State v. Miller

Decision Date04 April 1893
Citation17 S.E. 167,112 N.C. 878
PartiesSTATE v. MILLER.
CourtNorth Carolina Supreme Court

Appeal from superior court, Iredell county; Boykin, Judge.

William S. Miller was indicted for murder. From a conviction, he appeals. Reversed.

Where the whole evidence, taken in its most unfavorable aspect to defendant, shows the killing to be only manslaughter, it is error to refuse an instruction that defendant is not guilty of murder, though the state, at one of the earlier stages of the trial, may have made out a prima facie case of murder.

R. Z Linney, for appellant.

The Attorney General, for the State.

AVERY J.

The court was asked to instruct the jury, in substance, that in the most unfavorable aspect of the testimony for the defense the prisoner was not guilty of murder. In refusing this request we think there was error which entitles the prisoner to a new trial.
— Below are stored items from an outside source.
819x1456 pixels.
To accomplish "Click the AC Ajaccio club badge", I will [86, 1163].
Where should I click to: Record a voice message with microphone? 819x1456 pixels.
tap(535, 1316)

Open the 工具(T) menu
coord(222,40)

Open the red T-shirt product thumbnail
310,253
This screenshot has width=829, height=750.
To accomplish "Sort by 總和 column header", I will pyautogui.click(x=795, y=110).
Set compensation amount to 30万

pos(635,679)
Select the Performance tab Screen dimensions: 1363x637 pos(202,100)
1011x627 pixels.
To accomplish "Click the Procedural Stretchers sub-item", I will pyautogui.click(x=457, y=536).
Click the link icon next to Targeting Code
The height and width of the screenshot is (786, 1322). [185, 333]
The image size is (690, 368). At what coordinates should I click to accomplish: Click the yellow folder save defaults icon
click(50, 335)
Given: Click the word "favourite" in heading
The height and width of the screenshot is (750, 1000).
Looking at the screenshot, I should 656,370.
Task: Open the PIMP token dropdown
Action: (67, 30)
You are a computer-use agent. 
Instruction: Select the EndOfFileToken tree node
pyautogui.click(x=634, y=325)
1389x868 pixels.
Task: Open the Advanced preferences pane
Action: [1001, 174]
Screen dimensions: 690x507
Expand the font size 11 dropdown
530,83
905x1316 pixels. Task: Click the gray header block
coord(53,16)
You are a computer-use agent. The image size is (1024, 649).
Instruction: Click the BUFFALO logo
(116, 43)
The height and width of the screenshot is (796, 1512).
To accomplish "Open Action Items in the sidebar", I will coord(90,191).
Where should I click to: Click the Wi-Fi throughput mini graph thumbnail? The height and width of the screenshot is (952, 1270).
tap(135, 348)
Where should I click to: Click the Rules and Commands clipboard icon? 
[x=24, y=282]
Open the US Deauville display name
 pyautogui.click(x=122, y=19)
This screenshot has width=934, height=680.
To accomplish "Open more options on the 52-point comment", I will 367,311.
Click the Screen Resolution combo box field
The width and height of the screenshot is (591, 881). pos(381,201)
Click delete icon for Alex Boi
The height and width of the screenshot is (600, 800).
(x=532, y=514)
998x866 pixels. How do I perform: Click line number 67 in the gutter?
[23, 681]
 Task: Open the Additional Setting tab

The attorney general contends that upon the admission that the killing was done by the prisoner with a pocketknife, which was a deadly weapon, the state having shown prima facie that the prisoner was guilty of murder, and shifted the burden of proof upon him, it was not the province of the judge in any event to tell the jury that they were not at liberty to find him guilty of murder, no matter what were the subsequent developments of the testimony, but that the jury should have been left with appropriate instructions as to the law, to determine upon a consideration of the whole of the evidence whether the killing was done under such provocation as would mitigate it to manslaughter or justify or excuse it.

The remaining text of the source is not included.